Security Is a Competitive Advantage
Enterprise customers evaluate security before signing contracts. SOC 2 compliance, penetration test reports, and security questionnaires are standard in B2B SaaS sales. Aligning your security posture with established frameworks like the NIST Cybersecurity Framework signals maturity to enterprise buyers. Building security into your MVP means you're ready for these conversations from day one, not scrambling to retrofit security when a big deal is on the line.
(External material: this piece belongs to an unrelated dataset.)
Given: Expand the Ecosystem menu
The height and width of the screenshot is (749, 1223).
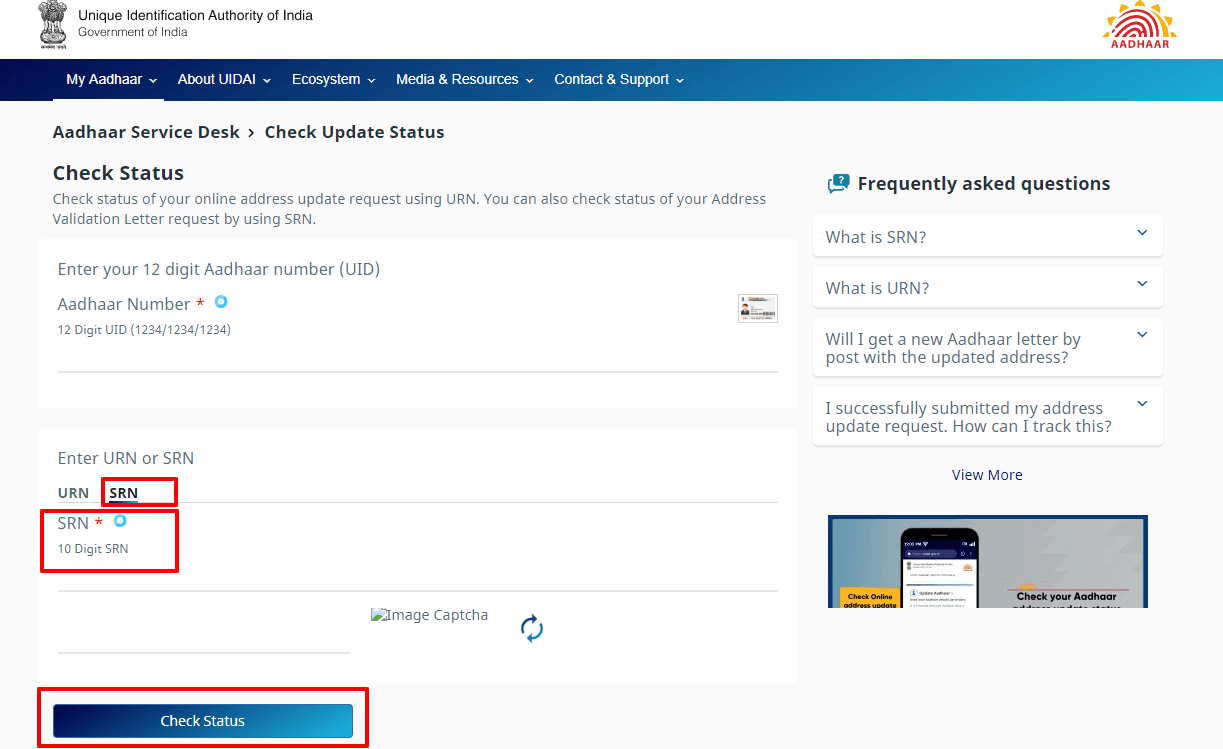Looking at the screenshot, I should (x=333, y=80).
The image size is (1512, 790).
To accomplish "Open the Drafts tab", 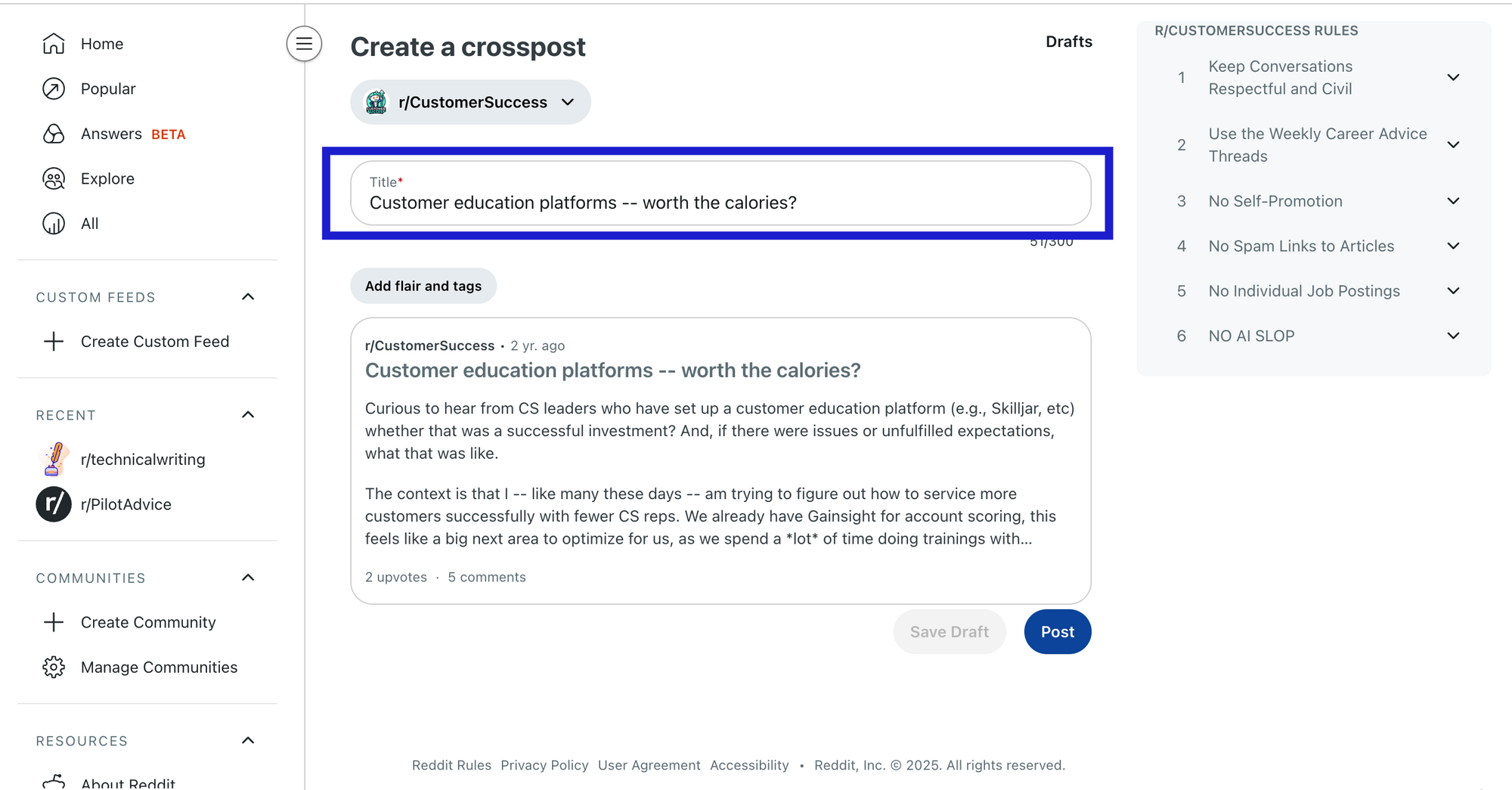I will (x=1069, y=42).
When we built AeroCopilot — a platform handling aviation safety data — security wasn't negotiable. The same applies to your SaaS, regardless of industry. Your users trust you with their data. Earn that trust from the first line of code.
The 15 items on this checklist aren't aspirational. They're the minimum. Build them into your MVP development process and you'll ship with confidence instead of crossing your fingers.